**TASK GOAL:**
Give, as a bare number, the count of lines below that contain "panel".

#### RECORD EXCERPTS ####

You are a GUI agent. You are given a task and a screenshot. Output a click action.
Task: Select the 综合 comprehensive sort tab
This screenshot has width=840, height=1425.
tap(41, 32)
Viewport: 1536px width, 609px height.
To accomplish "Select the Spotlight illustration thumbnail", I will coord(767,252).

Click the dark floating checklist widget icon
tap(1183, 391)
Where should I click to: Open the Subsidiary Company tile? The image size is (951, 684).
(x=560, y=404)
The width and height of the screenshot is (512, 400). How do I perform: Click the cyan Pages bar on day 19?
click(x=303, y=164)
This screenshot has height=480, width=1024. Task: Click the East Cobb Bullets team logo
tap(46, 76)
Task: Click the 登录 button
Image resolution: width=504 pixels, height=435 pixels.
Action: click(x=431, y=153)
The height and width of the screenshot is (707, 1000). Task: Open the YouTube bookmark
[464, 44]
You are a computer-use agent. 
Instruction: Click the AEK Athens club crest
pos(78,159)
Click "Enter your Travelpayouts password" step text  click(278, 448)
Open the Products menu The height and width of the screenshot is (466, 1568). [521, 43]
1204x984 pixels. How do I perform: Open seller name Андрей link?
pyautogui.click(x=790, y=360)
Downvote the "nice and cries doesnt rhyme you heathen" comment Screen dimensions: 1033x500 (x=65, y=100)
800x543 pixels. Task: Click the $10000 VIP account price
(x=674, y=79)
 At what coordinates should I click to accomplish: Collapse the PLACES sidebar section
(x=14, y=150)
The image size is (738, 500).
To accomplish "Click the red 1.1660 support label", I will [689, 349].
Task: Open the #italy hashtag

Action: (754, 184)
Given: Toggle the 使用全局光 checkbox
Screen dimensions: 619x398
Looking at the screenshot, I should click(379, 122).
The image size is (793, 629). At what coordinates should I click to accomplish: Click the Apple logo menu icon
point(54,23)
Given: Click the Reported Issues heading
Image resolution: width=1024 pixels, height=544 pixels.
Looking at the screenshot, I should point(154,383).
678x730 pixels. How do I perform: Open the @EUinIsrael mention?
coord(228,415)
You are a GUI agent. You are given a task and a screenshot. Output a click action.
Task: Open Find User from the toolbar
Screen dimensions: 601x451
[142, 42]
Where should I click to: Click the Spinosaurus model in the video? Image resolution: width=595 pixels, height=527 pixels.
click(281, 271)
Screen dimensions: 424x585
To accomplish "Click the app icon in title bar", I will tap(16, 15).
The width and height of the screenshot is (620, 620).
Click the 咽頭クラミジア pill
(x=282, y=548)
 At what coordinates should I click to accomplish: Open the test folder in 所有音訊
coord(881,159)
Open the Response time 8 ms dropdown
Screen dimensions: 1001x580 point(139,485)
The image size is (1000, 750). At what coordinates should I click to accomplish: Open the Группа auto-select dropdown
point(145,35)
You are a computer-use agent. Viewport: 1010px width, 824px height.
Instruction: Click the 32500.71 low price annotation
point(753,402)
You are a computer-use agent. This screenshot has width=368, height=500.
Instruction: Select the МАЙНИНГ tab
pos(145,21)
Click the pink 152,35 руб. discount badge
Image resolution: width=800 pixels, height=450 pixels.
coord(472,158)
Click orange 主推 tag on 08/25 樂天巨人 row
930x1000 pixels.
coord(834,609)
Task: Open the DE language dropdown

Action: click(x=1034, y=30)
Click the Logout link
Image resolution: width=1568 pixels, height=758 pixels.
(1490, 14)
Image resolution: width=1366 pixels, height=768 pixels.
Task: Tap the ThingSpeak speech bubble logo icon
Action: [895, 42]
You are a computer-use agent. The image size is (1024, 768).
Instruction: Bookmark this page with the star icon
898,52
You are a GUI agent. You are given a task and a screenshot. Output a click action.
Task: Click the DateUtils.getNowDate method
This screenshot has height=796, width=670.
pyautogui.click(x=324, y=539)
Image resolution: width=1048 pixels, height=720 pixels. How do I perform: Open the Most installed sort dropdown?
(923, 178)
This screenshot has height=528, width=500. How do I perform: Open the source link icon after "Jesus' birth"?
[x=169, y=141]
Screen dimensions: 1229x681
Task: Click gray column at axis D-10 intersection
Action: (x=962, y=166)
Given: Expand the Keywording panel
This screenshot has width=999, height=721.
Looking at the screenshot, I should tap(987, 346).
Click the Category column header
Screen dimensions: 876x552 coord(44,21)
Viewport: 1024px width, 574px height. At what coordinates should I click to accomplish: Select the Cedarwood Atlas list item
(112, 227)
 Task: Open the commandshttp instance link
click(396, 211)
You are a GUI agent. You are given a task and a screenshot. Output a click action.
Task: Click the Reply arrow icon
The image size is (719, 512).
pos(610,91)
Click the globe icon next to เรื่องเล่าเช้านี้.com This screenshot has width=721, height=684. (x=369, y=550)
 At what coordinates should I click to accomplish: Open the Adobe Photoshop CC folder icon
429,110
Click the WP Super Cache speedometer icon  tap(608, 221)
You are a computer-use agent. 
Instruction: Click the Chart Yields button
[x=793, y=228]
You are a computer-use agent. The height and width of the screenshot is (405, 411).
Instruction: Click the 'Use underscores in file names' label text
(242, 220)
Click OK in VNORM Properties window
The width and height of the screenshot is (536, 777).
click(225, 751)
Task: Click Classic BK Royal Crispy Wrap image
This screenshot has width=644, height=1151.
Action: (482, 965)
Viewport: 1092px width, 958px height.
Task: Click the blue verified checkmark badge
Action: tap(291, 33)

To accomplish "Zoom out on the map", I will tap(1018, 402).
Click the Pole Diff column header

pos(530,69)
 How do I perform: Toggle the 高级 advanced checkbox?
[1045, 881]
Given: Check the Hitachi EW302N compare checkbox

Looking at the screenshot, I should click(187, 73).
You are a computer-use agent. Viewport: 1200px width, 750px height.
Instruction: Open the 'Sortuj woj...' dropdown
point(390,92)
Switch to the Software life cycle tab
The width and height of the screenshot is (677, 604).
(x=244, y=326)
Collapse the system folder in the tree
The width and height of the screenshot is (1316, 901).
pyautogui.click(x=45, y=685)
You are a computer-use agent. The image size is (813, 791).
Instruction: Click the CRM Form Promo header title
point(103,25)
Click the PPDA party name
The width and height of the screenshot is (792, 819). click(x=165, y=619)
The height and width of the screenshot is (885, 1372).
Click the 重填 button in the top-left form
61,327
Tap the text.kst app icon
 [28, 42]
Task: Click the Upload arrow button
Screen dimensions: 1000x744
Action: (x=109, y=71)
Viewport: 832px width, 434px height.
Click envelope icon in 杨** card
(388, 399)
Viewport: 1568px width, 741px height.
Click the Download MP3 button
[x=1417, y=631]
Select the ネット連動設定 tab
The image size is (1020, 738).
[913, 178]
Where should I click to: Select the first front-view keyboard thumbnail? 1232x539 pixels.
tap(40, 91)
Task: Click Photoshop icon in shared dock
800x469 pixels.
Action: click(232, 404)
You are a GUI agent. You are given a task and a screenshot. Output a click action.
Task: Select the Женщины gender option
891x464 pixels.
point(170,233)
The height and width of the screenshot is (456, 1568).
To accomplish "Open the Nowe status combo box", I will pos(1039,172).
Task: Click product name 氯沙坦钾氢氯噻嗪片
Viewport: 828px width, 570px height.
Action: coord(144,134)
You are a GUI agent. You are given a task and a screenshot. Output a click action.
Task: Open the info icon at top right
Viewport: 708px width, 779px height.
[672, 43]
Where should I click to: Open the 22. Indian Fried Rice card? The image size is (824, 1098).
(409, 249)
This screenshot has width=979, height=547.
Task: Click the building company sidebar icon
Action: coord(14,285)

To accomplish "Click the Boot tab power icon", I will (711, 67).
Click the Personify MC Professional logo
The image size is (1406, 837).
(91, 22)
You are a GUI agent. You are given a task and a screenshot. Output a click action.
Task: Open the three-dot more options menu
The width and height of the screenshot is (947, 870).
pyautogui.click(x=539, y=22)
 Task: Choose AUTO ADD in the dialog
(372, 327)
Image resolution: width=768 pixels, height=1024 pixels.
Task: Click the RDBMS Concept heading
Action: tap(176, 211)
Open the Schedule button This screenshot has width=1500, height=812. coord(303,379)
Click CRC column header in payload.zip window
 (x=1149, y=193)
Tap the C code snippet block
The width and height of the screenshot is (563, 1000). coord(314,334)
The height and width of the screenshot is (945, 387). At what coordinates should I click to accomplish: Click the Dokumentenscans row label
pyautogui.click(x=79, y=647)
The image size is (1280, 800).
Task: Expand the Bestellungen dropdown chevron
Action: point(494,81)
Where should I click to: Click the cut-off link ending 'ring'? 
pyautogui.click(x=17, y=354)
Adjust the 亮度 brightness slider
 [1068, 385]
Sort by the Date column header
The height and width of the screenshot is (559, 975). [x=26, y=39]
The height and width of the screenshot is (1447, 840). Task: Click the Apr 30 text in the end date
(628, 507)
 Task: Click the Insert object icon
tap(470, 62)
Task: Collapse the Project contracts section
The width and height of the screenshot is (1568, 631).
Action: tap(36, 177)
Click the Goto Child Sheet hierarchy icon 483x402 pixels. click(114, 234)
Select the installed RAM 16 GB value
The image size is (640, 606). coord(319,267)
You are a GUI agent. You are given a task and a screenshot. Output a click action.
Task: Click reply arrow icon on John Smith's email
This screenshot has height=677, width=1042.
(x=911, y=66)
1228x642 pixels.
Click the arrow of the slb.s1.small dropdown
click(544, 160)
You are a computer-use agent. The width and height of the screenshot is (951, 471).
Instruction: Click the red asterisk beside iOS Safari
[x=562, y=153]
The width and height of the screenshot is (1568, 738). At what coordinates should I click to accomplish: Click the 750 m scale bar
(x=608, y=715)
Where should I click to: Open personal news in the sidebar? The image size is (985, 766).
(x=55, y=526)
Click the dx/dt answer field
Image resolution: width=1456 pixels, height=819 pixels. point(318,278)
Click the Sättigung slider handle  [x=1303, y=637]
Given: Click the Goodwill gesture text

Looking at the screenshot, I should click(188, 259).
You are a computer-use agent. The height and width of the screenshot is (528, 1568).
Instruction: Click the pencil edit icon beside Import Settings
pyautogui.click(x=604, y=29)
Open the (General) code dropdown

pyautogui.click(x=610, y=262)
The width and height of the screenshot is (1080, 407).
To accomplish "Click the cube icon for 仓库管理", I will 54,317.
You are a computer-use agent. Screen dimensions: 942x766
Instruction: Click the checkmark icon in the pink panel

####

**OUTPUT:**
2